Tips to visualize a vector field with an overlaid molecule

Hello, perhaps this question is better suited to a vtk forum, but I thought I’d start here: I generate vector field data with an ab initio code, and I have been able to convert it to a vtkStrucuturedGrid and visualize it in Paraview. However, I would like at the same time to add to the view a molecule, located on the grid–it would be sufficient to show the molecule as spheres, but including bonds also would be nice. I am unclear if I should be trying to generate a vtkMultiBlock object, with one block for the vector field and another for the spheres, or something else. Any suggestions or examples would be most welcome. Thanks!

ParaView supports the PDB file format for molecule and bond visualization. You may look at the output type to mimic with your data (or export to PDB?):

Hi, and thanks for your response. However, my trouble is presenting a molecule and a vector field simulataneously. I can generate a molecule with vtk and display it, and I can generate a vector field in vtk and display that, but i’m having trouble making both and displaying the vector field overlaid on the molecule.

Can you elaborate on your trouble? What have you tried? Is your problem that you want to show the dataset two different ways?

thank you, Cory. Currently I generate a vector field on a StructuredGrid, and add it as block 0 of a MultiBlock set. Then I make a molecule, convert to polydata with MoleculeToAtomBallFilter, and add to MultiBlock index 1. Then I output to a file with the XMLMultiBlockDataWriter. Then I read into ParaView, and use the ExtractBlock filter to make two different blocks. Each one displays fine. But if both are activated, I get a Viskores error: Invalid associate for field error from the molecule block. I don’t think I am creating the second block (the molecule) in the right format, and perhaps it’s not even necessary. What I am trying to get a single image, of a molecule with the vector field lines coming out of and around the atoms (it’s a magnetic effect I’m studying, so like magnetic field lines emanating from a source). thanks!!

Thanks for sharing details about your dataset and the error. Is it possible to share a small example dataset that shows this error here?

Another avenue to consider - can ParaView read your molecule format? It has a PDB reader, for instance. If so, then you could get your molecule format into that format and ingest it directly into ParaView. That would let you skip the multiblock complication altogether.

OK my scheme is working up to a point. In trying to make a minimal dataset, things were looking good, everything was working. Then when I go back to my big dataset, it fails. But if I make my big dataset only draw say 1000 vectors, it works great.
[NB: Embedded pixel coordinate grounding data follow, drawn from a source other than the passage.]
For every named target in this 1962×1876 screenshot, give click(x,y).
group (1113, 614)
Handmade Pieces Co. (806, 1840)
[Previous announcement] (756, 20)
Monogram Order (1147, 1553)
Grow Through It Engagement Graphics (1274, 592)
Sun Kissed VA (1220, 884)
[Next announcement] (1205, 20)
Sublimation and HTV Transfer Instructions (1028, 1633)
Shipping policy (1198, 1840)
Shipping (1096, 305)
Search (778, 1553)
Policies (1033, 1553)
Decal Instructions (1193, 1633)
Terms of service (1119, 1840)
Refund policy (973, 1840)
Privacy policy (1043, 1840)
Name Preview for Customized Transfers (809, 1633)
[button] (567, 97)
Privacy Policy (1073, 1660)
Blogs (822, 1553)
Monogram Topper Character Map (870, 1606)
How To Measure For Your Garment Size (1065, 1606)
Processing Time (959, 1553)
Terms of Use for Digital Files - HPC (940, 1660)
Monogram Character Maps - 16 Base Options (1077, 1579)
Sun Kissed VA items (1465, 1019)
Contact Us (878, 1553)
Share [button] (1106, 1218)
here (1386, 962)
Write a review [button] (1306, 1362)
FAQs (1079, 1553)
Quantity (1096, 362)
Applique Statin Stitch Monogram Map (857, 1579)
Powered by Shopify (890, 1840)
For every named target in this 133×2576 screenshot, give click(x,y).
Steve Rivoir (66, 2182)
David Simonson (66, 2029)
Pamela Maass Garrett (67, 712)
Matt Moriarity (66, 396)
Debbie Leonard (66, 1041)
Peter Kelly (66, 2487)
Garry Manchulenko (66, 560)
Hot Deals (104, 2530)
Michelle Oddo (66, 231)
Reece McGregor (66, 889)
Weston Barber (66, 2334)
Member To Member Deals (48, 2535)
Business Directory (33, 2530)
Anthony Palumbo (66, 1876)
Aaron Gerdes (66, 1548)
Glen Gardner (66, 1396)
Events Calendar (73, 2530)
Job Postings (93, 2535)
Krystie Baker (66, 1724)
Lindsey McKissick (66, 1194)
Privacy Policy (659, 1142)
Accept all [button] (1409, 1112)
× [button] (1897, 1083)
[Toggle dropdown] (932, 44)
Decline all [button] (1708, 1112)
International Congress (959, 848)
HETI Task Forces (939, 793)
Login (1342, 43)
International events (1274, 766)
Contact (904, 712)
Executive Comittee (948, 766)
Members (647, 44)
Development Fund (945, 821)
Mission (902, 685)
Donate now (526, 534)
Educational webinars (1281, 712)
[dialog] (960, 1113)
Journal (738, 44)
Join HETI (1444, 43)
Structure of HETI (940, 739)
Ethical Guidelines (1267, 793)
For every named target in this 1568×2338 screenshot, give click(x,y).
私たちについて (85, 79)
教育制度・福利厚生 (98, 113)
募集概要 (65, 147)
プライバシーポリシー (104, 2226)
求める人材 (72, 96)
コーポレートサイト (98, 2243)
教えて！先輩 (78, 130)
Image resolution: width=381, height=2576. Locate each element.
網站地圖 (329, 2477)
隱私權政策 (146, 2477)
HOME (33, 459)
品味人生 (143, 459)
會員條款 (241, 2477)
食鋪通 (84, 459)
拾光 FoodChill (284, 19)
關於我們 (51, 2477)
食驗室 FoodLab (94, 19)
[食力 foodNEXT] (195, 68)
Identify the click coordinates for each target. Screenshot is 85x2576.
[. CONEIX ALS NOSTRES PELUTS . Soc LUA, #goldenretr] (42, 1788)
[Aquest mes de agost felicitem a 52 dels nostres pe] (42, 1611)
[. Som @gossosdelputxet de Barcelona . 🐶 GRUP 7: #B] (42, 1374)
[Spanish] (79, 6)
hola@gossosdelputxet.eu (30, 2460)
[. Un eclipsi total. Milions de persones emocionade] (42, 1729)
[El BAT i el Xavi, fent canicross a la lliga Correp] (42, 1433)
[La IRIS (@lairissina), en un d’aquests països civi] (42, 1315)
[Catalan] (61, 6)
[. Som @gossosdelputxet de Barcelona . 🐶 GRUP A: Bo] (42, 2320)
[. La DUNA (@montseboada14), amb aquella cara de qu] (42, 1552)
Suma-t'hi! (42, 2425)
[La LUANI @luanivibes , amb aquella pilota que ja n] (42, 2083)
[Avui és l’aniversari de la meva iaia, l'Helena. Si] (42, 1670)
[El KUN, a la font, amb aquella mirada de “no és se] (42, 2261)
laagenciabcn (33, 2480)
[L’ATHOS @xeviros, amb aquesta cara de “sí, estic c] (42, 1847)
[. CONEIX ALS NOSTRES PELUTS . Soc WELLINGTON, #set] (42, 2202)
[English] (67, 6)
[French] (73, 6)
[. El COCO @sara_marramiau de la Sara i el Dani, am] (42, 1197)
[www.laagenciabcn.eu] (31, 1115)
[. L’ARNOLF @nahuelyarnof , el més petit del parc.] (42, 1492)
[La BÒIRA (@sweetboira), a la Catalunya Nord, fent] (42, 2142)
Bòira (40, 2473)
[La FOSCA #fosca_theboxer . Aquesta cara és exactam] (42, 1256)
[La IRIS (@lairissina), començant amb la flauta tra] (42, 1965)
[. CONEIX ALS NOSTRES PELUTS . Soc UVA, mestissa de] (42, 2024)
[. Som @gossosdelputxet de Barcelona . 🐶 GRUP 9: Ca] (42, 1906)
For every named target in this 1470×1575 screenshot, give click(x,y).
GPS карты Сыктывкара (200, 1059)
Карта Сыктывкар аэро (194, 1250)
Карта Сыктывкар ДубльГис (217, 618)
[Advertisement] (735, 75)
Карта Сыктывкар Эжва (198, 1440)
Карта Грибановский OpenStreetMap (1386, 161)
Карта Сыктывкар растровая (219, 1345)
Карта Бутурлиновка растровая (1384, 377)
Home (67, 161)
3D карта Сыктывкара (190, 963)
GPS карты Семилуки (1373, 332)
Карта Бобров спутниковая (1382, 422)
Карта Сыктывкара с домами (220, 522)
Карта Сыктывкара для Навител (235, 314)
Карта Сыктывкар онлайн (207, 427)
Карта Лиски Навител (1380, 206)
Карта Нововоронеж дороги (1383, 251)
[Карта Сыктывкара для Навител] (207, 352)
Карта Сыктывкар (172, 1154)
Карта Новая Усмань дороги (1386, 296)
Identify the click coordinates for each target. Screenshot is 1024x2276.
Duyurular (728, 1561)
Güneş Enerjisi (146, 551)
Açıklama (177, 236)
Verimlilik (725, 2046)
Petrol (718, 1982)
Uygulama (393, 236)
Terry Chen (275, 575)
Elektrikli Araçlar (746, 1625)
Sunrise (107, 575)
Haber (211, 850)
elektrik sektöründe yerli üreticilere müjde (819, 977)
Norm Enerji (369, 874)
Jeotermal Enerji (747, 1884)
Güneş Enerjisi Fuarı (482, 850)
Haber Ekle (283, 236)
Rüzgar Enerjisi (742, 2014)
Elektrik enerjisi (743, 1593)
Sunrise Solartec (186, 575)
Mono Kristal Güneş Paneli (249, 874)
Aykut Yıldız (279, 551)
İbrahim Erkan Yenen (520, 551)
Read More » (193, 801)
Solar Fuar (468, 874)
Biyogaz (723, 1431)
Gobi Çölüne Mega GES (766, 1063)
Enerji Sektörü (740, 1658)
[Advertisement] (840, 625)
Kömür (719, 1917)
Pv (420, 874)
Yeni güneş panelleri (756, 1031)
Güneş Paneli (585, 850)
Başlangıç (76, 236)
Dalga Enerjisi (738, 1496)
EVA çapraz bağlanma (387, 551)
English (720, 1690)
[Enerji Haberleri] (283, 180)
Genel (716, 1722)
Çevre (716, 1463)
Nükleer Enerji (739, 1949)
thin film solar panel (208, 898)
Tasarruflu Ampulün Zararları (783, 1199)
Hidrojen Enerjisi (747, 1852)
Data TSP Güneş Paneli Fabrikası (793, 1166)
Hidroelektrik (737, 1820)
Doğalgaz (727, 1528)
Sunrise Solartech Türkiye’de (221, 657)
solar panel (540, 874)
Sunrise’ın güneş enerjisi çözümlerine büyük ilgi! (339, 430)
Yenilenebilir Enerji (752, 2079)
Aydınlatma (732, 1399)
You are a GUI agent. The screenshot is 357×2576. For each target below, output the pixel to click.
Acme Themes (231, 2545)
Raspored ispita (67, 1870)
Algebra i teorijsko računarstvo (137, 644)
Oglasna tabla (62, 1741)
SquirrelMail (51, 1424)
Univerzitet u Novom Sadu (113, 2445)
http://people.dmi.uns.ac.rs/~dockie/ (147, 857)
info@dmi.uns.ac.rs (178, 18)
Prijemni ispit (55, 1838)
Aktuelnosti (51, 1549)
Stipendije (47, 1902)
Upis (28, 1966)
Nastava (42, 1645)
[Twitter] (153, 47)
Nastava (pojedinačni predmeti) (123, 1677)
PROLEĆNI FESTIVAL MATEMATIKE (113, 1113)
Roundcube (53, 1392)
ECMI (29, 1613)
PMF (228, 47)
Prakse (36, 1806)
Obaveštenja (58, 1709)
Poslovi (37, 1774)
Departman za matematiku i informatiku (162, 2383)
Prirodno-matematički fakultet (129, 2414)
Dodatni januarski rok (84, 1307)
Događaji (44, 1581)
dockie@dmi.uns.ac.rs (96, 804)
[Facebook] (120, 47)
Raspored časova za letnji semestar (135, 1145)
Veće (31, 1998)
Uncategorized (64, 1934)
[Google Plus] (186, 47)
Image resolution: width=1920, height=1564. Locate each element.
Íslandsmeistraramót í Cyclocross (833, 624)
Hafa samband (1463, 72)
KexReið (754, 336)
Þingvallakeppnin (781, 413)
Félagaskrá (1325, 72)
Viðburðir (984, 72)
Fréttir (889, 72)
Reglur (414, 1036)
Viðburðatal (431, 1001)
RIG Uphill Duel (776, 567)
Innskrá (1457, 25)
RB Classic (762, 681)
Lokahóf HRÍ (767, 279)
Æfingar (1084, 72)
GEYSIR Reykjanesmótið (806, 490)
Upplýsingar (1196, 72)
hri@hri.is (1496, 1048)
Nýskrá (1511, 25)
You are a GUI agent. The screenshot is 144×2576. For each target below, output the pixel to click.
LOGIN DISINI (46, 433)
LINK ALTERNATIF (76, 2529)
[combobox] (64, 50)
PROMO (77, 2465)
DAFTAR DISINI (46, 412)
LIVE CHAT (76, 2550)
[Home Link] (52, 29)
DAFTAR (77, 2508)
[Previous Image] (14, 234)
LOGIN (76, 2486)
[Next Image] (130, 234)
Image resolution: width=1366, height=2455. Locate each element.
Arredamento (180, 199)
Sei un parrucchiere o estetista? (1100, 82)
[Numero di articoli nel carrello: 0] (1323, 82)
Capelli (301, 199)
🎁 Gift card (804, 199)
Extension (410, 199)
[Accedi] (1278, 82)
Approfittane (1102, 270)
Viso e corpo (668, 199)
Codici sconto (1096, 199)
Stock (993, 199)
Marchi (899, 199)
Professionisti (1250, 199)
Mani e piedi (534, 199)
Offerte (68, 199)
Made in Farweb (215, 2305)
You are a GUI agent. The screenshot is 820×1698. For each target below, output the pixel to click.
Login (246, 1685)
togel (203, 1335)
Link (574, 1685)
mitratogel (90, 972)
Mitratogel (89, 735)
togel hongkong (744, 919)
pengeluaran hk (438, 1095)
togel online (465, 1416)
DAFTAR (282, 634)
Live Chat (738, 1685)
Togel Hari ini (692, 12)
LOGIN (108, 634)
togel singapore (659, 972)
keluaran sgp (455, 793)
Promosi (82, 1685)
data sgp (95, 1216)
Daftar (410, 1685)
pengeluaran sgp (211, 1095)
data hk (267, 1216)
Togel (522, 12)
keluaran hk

The error on drawing many vectors, is “Viskores error: Invalid association for field:”. I think I need to figure out how to filter my big vector field set on magnitude first. Random sampling them gives a picture but not so helpful.

Is there more to the error message? A file and line number, for example?

Hi Cory, yes there is:

ERROR: In vtkmLevelOfDetail.cxx, line 141

DecimationFilterType (0x10b855c0): Viskores error: Invalid association for field:

This occurs on Linux when I increase the number of vectors plotted to say 50,000. At 5,000, it’s fine. And it only occurs when I display simultaneously a polydata object from MultiBlock(2) with the StructuredGrid vector field in MultiBlock(1). If I save ONLY the vector field, this doesn’t occur, and if I use the MultiBlock case but don’t display Block 2 along with Block 1, it doesn’t occur (I can plot as many vectors as I want).

Also, this error does not occur at all on my Macbook Air running on an ARM cpu (Apple Silicon or whatever they brand it as).

thanks for your help!

Ah, I see, ParaView’s level-of-detail mechanism that reduces the rendered geometry while you are interacting is kicking in. My recommendation for that is to change the LOD settings to essentially disable this feature. Go to ParaView Settings, Render View tab, and set the LOD Threshold setting to a very large number. If you do that, do both the molecule and vector glyphs show?

Are you able to render both molecule and vector glyphs on this laptop?

It might be easier to share a dataset so I can answer some of these questions myself and see what the underlying cause is.

thanks, that helps a lot. With LOD set to max, I occasionally set a warning but not an error of the same type as before, but everything renders. More importantly I can set the number of vectors to a large but still intermediate value, to get a good picture.

On the Mac, everything worked (both molecule and glyph).

Happy to share data, what do you want? The python script and netcdf file that generates the multiblock vtm file, or just the vtm file(s)? And how do I get it to you? The vtm files make a tar ball of size 18 MB, while the netcdf file is 55 MB.